The “European Foundation for the Improvement of Living and Working Conditions” (2006) states that social participation is a fundamental element for fostering the integration of migrants. In the 2006 report, the authors argue that local institutions should promote this type of activity through incentives, public relations, and financial support. In particular, in order to develop an integrative process, it might be useful to support migrant associations, which are examples of self-organization and represent the roots of democracy and civil society. Further indications come from Flanagan, Gallay, Gill, Gallay, and Nti (2005) and Zeldin and Topitzes (2002), who identified another instrument of integration: teaching ethical and democratic values in schools in order to promote an interest in politics in the new generation of migrants.

Therefore, the efficacy of designing interventions for migrants that not only provide services but also allow them to take an active position is clear. The active engagement of young migrants is enriching for themselves and for the entire community, promoting dialogue and positive coexistence. Projects aimed at developing a sense of citizenship and social participation should encourage foreigners and native-born persons to join voluntary associations in order to promote integration, intercultural exchange, and active citizenship.

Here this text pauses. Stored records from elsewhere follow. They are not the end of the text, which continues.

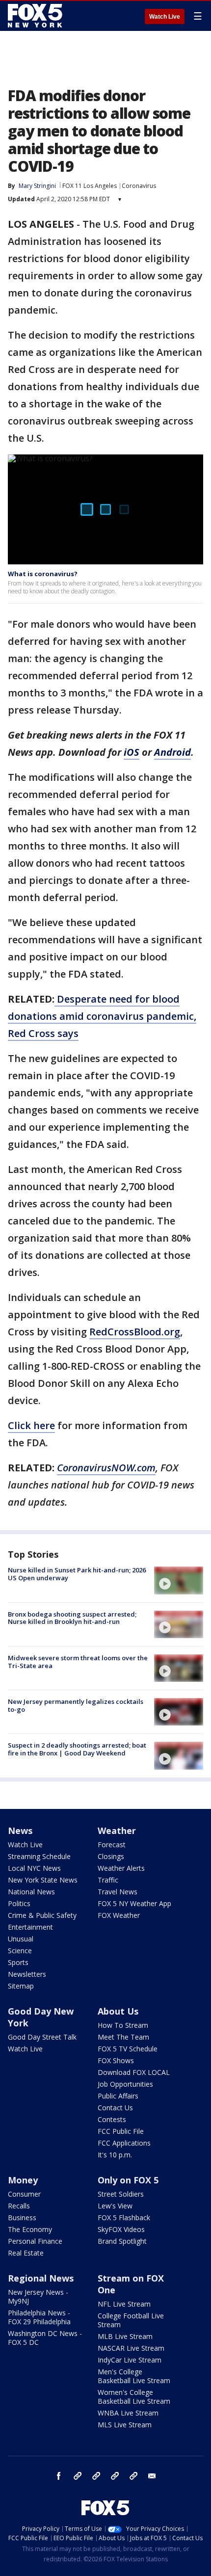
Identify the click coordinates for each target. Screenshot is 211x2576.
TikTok (96, 2476)
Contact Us (115, 2107)
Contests (112, 2119)
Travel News (117, 1891)
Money (23, 2180)
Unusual (20, 1938)
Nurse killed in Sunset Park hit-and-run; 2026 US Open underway (77, 1574)
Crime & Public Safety (42, 1915)
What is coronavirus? (43, 573)
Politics (19, 1903)
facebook (59, 2476)
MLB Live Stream (125, 2336)
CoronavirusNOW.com (106, 1467)
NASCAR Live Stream (131, 2348)
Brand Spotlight (122, 2241)
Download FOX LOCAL (134, 2072)
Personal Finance (35, 2241)
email (152, 2476)
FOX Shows (116, 2060)
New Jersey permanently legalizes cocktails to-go (75, 1705)
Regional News (41, 2278)
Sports (18, 1962)
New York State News (43, 1880)
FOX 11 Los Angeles (89, 186)
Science (20, 1950)
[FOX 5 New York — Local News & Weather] (36, 15)
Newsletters (27, 1974)
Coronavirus (139, 186)
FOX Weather (119, 1915)
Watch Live (164, 16)
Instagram (77, 2476)
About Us (118, 2011)
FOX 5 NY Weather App (134, 1903)
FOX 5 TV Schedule (128, 2048)
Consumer (24, 2194)
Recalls (19, 2205)
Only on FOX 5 (128, 2180)
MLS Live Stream (125, 2424)
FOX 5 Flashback (124, 2217)
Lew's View (115, 2205)
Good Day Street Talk (42, 2037)
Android (172, 752)
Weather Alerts (121, 1868)
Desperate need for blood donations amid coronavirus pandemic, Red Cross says (102, 1016)
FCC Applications (124, 2143)
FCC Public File (121, 2131)
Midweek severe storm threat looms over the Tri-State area (78, 1661)
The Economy (30, 2229)
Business (22, 2217)
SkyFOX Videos (121, 2229)
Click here (31, 1425)
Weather (117, 1830)
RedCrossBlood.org (134, 1331)
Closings (111, 1856)
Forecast (112, 1844)
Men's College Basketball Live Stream (134, 2376)
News (20, 1830)
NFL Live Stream (124, 2304)
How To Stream (123, 2025)
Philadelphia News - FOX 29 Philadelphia (39, 2317)
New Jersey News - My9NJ (38, 2296)
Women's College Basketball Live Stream (134, 2397)
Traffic (108, 1880)
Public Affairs (118, 2095)
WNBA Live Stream (128, 2412)
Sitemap (21, 1986)
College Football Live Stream (131, 2320)
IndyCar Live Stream (129, 2359)
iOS (131, 752)
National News (31, 1891)
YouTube (115, 2476)
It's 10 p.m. (115, 2154)
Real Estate (26, 2252)
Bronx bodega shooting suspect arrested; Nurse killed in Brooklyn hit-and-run (72, 1618)
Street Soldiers (121, 2194)
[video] (178, 1580)
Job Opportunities (125, 2084)
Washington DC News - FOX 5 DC (45, 2338)
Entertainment (30, 1927)
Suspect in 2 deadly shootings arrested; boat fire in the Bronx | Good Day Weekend (77, 1749)
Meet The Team (123, 2037)
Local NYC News (34, 1868)
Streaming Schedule (39, 1856)
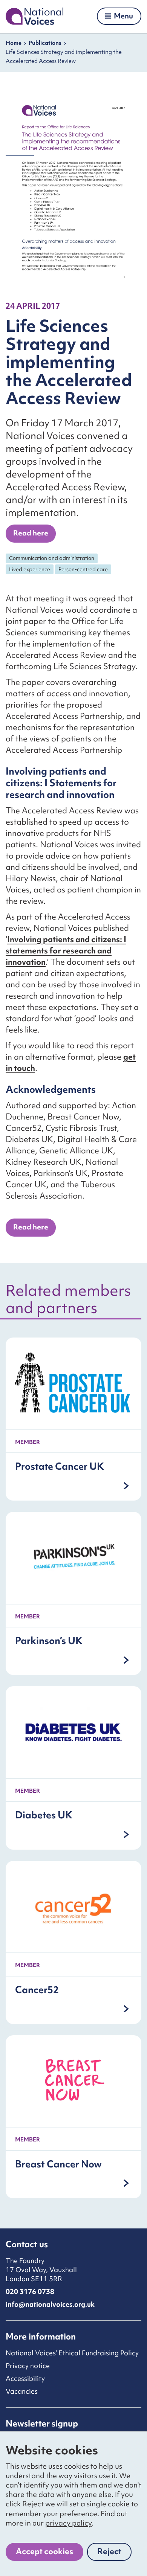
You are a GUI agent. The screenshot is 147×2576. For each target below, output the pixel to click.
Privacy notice (28, 2365)
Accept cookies (44, 2551)
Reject (114, 2553)
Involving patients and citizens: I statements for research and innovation (66, 950)
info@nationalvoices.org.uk (50, 2304)
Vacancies (22, 2391)
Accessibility (25, 2378)
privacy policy (68, 2523)
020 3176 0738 (30, 2291)
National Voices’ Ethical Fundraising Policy (72, 2353)
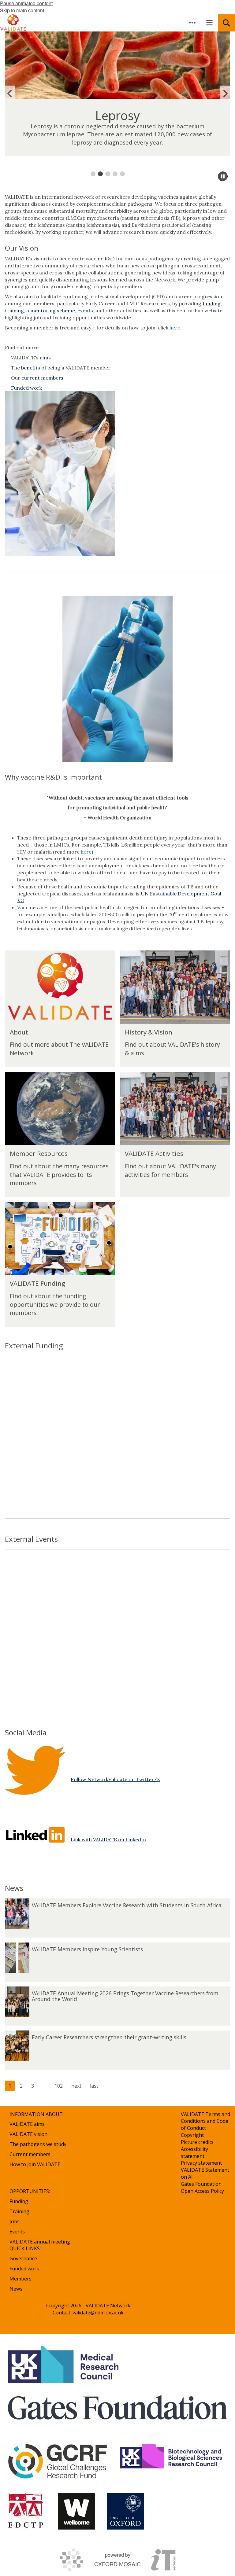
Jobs (14, 2221)
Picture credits (197, 2142)
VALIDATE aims (27, 2124)
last (94, 2085)
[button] (192, 22)
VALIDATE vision (28, 2134)
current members (42, 378)
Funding (18, 2201)
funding (212, 303)
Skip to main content (22, 10)
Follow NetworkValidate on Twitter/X (115, 1779)
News (15, 2288)
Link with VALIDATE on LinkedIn (108, 1839)
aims (45, 358)
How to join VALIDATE (34, 2164)
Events (17, 2231)
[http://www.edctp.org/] (27, 2511)
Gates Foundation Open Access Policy (202, 2187)
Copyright (192, 2135)
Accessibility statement (194, 2152)
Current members (29, 2154)
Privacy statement (201, 2162)
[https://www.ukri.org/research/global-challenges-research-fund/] (58, 2462)
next (76, 2085)
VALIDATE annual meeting (39, 2241)
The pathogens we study (37, 2144)
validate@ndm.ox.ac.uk (98, 2312)
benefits (30, 368)
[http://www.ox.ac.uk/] (125, 2511)
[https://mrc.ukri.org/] (64, 2364)
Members (20, 2278)
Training (19, 2211)
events (85, 310)
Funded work (24, 2268)
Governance (23, 2258)
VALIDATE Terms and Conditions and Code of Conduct (205, 2121)
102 (58, 2085)
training (14, 310)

Traditionally citizenship is the belonging of a person to a state. Citizenship is therefore a concept that implies the belonging of the person to an institutionalized political community, the state, with the assumption of a set of rights and duties.

In Italy, for example, it is considered an Italian citizen from birth the child of a father or mother citizen at the time of his birth, wherever it takes place. The principles on which Italian citizenship is based are (a) the transmissibility of citizenship by descent “iure sanguinis,” (b) the purchase “iure soli” (by birth on the territory) in some cases, and c) the possibility of dual citizenship by a formal request.

For many scholars, citizenship has been devalued as a tool of integration (Joppke & Morawska, 2014). As social and economic entitlements are legitimized not by nation-states and national policy but by the discourse of “universal personhood,” international norms, and treaties, the traditional association between citizenship and rights, between the national state and the individual, has been broken David Jacobson claims in Rights Across Borders Jacobson (1996). We can suppose then that integration occurs independently of national citizenship. The growing number of foreigners, but especially the children of migrants present in Italy, should make us question and reflect on the inadequacy of our categories of citizenship and integration, and the phenomenon of associative engagement could certainly signal a turning point away from a type of thinking that has not kept up with the times. The person who commits to the good of his/her country is a citizen, enthusiastically donating time to make it a better place; the notion of citizenship should extend to the will to activate oneself in one’s own life context. It is in this sense that the results of this study reveal interesting perspectives that are not only theoretical but also practical, demonstrating the positive implications of participating in associations for the process of integration and identity definition in young migrants in relationship with the native born for the construction of a fairer multicultural society.